YOUR TASK. Copy the Iván Flores profile from "Chilean politician (born" to "on official duties.", inclusive, and rename "Chamber of Deputies" to "lower house" everywhere it appears in that span.

PASSAGE TO READ.
President of the Chamber of Deputies
- In office 19 March 2019 – 7 April 2020
- Preceded by: Maya Fernández
- Succeeded by: Diego Paulsen

Member of the Chamber of Deputies
- In office 11 March 2014 – 11 March 2022
- Preceded by: Alfonso de Urresti

Intendant of the Los Ríos Region
- In office 2 October 2007 – 26 October 2009
- President: Michelle Bachelet
- Preceded by: Office established
- Succeeded by: Alejandro Larsen

Personal details
- Born: 15 June 1955 (age 70) Puerto Montt, Chile
- Party: Christian Democratic Party
- Alma mater: Austral University of Chile

= Iván Flores =

Chilean politician (born 1955)

Iván Alberto Flores García (born 15 June 1955) is a Chilean politician currently serving as a member of the Chamber of Deputies, representing District 24 of the Los Ríos Region. He served as President of the Chamber of Deputies from March 2019 to April 2020.

Flores served as intendant of the Los Ríos Region from its creation in 2007 until his resignation in 2009. Flores resigned after being heavily criticized at a national level by the opposition after he was photographed with propaganda of Eduardo Frei's presidential campaign while he was on official duties.

Flores had previously served as provincial governor of Valdivia from 1998 to 2000.

== Early life and education ==
Flores was born on 15 June 1955 in Puerto Montt. He is the son of Belisario Flores Cuellar and Elena García Quintana. He is married to Marta Andrea Larraín Grosolli and is the father of one daughter.

He earned a degree in veterinary medicine from the Austral University of Chile in 1978. His undergraduate thesis was titled “Determinación del flujo sanguíneo hepático en ovinos, mediante la prueba de Bromosulftaleína (BSP).”

Between 1990 and 1998, he pursued graduate studies in rural development at the same university, completing coursework for a master’s degree. He also undertook postgraduate training, technical courses, and professional work in planning, local and regional development, public health, animal health, animal production, and urban development in several countries, including Mexico, Guatemala, Honduras, the United States, Japan, Spain, and Chile.

DATA SEGMENT.
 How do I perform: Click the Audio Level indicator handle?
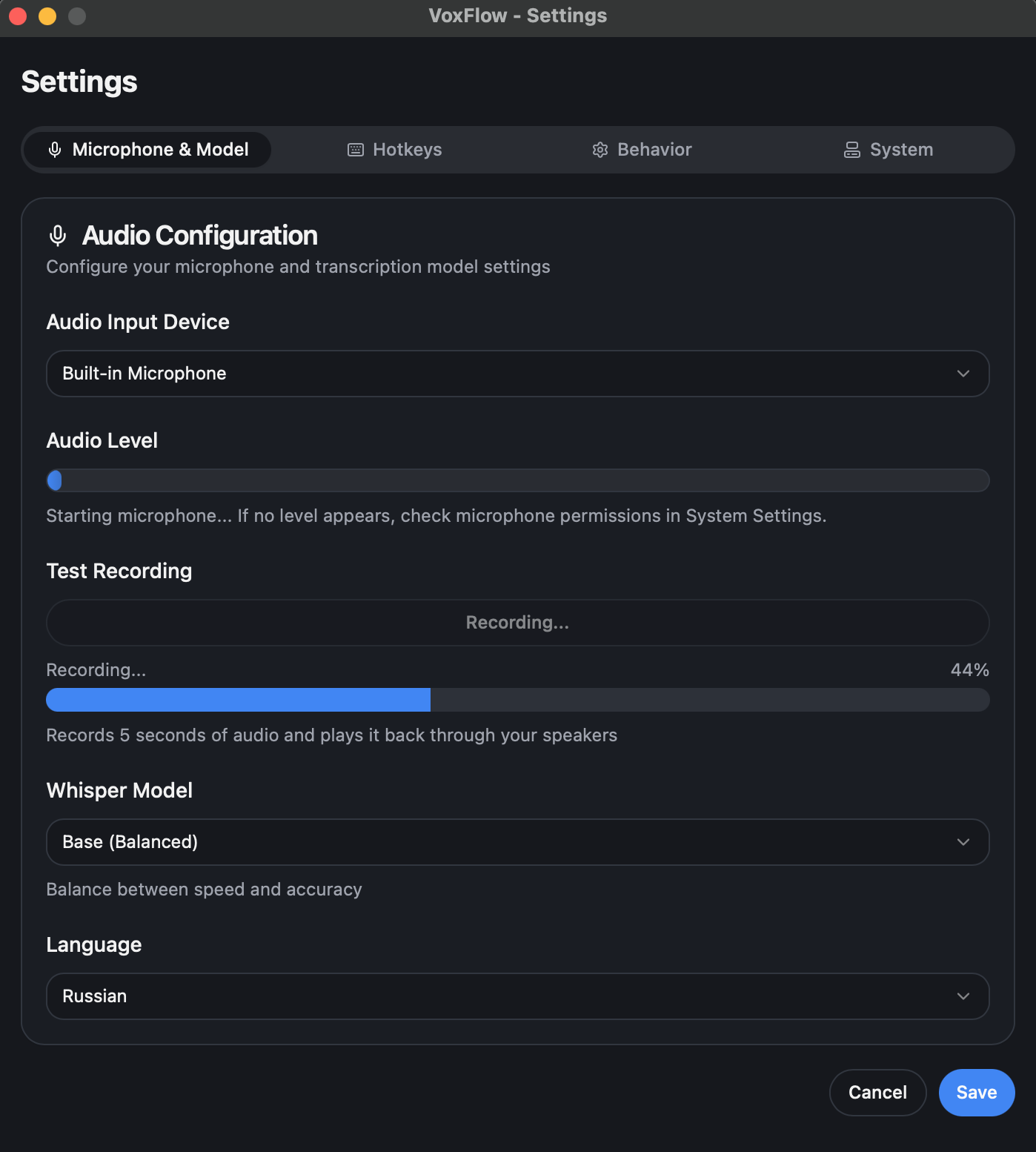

OUTPUT OF THE EXERCISE.
Chilean politician (born 1955)

Iván Alberto Flores García (born 15 June 1955) is a Chilean politician currently serving as a member of the lower house, representing District 24 of the Los Ríos Region. He served as President of the lower house from March 2019 to April 2020.

Flores served as intendant of the Los Ríos Region from its creation in 2007 until his resignation in 2009. Flores resigned after being heavily criticized at a national level by the opposition after he was photographed with propaganda of Eduardo Frei's presidential campaign while he was on official duties.